### Task instructions
Reply with one number: the count of lines in the records below that hold "marker".
++++ Exercise input ++++
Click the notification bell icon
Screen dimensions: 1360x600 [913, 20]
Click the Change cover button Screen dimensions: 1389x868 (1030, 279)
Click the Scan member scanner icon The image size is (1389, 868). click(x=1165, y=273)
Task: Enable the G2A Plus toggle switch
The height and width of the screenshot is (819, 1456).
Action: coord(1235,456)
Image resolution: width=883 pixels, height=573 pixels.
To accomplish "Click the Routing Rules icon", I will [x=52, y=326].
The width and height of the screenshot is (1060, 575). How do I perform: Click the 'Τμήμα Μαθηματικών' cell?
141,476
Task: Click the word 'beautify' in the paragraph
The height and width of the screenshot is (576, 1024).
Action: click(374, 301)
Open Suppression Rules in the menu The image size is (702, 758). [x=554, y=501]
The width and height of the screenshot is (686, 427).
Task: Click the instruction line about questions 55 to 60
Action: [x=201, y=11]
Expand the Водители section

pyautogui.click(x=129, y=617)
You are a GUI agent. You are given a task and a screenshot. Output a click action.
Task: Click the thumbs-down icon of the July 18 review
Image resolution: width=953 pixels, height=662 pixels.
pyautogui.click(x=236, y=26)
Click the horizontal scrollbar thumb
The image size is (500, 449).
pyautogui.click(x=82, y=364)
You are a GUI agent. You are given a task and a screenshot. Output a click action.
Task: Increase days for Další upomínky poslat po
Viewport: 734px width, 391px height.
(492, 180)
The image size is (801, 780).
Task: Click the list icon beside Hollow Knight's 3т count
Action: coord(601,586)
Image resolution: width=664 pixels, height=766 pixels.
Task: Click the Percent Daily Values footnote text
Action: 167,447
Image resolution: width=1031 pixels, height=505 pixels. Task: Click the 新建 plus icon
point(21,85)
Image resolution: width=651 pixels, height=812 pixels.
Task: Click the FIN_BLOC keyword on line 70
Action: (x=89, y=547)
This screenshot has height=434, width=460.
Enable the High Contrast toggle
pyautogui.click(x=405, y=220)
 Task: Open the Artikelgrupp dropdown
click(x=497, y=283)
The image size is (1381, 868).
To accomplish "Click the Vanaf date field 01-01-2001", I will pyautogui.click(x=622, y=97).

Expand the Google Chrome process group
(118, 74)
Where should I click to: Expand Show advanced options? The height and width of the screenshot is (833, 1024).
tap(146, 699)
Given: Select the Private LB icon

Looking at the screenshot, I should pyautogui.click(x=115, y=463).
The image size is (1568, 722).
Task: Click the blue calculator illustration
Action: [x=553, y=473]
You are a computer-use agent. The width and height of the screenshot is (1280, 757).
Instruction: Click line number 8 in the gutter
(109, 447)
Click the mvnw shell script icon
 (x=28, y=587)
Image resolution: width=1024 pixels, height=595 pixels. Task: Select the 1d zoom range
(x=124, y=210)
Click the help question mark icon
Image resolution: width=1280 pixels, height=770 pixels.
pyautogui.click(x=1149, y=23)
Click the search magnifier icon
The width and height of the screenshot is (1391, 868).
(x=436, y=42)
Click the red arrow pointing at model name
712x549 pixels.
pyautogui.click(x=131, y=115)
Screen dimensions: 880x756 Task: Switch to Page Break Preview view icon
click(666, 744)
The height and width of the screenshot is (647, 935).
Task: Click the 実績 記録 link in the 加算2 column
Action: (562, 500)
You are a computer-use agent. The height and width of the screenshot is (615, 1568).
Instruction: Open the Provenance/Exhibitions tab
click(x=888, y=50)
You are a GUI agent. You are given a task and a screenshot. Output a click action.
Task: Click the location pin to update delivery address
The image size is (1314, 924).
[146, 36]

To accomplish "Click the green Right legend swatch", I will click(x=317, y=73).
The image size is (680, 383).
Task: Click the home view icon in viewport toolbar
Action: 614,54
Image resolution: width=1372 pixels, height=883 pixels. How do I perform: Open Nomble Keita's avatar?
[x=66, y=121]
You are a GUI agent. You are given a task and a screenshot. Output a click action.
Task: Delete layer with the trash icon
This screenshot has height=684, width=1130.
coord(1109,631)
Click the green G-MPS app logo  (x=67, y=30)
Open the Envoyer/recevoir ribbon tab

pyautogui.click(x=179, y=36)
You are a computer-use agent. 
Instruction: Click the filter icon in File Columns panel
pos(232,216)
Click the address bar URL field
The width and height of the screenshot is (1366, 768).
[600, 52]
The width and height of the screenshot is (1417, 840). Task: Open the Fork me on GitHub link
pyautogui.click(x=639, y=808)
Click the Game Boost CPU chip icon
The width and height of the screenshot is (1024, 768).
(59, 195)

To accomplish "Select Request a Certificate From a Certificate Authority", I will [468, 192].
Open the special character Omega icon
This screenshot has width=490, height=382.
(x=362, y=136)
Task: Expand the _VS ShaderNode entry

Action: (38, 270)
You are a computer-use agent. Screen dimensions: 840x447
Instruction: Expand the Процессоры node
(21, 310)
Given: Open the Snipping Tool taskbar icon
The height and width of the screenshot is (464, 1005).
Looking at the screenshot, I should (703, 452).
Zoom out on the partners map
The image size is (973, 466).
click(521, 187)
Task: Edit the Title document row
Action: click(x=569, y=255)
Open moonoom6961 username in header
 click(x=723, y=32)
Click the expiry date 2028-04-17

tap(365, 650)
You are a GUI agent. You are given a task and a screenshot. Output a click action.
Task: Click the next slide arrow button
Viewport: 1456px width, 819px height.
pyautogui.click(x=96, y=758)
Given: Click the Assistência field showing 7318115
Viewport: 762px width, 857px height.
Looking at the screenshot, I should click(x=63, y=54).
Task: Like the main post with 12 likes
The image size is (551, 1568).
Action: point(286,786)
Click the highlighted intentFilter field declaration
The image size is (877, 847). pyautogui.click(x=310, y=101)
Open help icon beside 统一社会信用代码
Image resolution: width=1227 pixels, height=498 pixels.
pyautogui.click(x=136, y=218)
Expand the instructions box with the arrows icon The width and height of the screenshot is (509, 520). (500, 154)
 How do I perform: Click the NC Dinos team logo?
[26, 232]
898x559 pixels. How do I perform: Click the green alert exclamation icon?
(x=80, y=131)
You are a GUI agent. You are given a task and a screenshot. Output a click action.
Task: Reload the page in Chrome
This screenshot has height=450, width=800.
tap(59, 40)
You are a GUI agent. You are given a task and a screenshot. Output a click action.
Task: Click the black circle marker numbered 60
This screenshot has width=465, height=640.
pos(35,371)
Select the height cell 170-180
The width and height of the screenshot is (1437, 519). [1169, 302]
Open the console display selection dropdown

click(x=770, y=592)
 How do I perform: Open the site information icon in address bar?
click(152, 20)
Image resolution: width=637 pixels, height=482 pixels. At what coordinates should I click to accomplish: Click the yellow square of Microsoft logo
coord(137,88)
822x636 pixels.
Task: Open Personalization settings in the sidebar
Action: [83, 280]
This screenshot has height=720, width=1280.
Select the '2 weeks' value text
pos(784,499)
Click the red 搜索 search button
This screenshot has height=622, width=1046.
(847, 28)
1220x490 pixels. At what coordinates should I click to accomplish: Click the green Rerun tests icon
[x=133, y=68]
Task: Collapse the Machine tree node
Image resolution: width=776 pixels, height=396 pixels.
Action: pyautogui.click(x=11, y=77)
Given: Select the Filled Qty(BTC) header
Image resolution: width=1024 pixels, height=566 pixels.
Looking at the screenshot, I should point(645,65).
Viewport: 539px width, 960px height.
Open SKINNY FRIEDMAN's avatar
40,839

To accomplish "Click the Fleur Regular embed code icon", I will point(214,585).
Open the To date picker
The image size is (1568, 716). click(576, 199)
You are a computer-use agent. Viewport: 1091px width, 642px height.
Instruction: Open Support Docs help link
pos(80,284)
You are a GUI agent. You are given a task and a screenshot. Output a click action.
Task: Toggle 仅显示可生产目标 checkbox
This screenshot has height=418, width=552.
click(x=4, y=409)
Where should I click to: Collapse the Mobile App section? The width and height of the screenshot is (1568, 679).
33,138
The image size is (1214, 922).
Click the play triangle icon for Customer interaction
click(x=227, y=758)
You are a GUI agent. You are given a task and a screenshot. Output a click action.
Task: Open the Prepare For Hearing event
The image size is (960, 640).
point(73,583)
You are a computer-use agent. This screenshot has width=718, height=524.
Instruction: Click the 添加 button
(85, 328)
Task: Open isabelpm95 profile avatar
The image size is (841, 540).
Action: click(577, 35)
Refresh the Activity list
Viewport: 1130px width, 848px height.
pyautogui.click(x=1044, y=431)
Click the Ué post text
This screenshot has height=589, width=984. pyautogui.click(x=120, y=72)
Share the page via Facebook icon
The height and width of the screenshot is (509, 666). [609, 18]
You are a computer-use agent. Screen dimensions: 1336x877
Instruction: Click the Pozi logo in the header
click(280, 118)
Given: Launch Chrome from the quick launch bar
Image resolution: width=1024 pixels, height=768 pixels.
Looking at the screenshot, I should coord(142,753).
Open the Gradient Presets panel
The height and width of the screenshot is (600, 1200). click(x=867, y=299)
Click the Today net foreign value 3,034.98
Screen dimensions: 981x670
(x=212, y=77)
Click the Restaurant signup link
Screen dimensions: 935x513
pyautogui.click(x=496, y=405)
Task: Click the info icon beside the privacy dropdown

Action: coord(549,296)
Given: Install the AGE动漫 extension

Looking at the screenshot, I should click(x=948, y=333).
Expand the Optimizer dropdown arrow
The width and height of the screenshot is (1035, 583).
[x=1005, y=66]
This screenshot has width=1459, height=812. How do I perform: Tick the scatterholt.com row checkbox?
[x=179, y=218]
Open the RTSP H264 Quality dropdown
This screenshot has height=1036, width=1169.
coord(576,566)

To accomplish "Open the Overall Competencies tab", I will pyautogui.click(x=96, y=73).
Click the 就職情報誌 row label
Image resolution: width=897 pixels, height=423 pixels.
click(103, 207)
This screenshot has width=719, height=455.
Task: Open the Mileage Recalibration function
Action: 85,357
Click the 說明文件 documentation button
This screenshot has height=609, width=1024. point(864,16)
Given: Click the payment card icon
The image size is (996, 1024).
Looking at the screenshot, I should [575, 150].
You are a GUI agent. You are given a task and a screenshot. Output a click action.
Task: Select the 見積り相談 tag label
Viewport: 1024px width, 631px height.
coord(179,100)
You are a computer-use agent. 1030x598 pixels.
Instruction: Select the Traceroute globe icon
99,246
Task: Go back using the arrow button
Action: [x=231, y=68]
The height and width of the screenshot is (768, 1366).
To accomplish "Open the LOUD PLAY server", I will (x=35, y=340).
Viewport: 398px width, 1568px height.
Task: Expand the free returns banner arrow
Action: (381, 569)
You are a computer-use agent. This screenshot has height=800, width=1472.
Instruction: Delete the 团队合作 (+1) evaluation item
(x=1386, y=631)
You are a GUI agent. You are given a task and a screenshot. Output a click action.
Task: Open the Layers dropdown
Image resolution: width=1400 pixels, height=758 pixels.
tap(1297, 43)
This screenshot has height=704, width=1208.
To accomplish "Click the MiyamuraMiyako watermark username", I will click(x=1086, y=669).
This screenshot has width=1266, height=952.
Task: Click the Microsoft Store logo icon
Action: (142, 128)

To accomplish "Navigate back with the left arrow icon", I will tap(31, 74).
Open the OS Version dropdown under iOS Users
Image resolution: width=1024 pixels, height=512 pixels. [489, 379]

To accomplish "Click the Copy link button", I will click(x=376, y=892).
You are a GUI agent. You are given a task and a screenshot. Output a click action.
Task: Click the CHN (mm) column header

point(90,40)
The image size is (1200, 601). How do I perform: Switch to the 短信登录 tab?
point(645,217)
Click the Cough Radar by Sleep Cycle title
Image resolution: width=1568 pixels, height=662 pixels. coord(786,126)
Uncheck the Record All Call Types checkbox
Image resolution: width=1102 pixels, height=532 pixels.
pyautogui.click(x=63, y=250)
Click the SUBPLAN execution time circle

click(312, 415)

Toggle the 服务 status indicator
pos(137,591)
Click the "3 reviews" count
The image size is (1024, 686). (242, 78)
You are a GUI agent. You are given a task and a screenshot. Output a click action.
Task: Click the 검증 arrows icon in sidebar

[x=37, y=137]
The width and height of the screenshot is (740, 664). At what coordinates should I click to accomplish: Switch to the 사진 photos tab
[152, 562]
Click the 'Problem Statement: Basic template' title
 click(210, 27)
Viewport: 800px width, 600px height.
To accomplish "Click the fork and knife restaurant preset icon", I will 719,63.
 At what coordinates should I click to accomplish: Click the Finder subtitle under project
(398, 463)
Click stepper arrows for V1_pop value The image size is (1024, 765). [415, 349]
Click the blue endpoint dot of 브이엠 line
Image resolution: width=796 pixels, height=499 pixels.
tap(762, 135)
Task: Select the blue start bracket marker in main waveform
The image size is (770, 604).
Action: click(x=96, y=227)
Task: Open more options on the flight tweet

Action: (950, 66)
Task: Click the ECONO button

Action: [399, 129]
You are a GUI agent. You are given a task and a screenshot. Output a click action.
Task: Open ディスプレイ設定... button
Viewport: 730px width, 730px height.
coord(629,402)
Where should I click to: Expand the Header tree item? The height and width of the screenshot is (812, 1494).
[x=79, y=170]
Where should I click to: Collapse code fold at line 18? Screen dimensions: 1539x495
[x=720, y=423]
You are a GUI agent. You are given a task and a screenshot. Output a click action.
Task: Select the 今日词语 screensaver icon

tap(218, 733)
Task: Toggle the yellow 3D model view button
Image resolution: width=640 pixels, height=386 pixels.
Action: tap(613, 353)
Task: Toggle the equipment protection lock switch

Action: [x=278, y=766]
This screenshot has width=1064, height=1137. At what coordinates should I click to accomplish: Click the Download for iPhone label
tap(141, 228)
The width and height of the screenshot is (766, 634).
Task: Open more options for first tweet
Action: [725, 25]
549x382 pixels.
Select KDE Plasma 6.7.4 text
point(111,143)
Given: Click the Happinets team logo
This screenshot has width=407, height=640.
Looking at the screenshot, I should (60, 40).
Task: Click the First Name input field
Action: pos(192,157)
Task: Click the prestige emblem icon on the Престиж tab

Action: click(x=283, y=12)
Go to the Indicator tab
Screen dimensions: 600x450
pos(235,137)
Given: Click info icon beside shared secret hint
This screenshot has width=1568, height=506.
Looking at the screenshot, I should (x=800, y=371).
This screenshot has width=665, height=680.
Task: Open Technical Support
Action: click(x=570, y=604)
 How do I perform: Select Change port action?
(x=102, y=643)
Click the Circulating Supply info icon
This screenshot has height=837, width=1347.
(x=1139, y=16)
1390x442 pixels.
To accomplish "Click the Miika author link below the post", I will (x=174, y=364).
++++
### Exercise response
2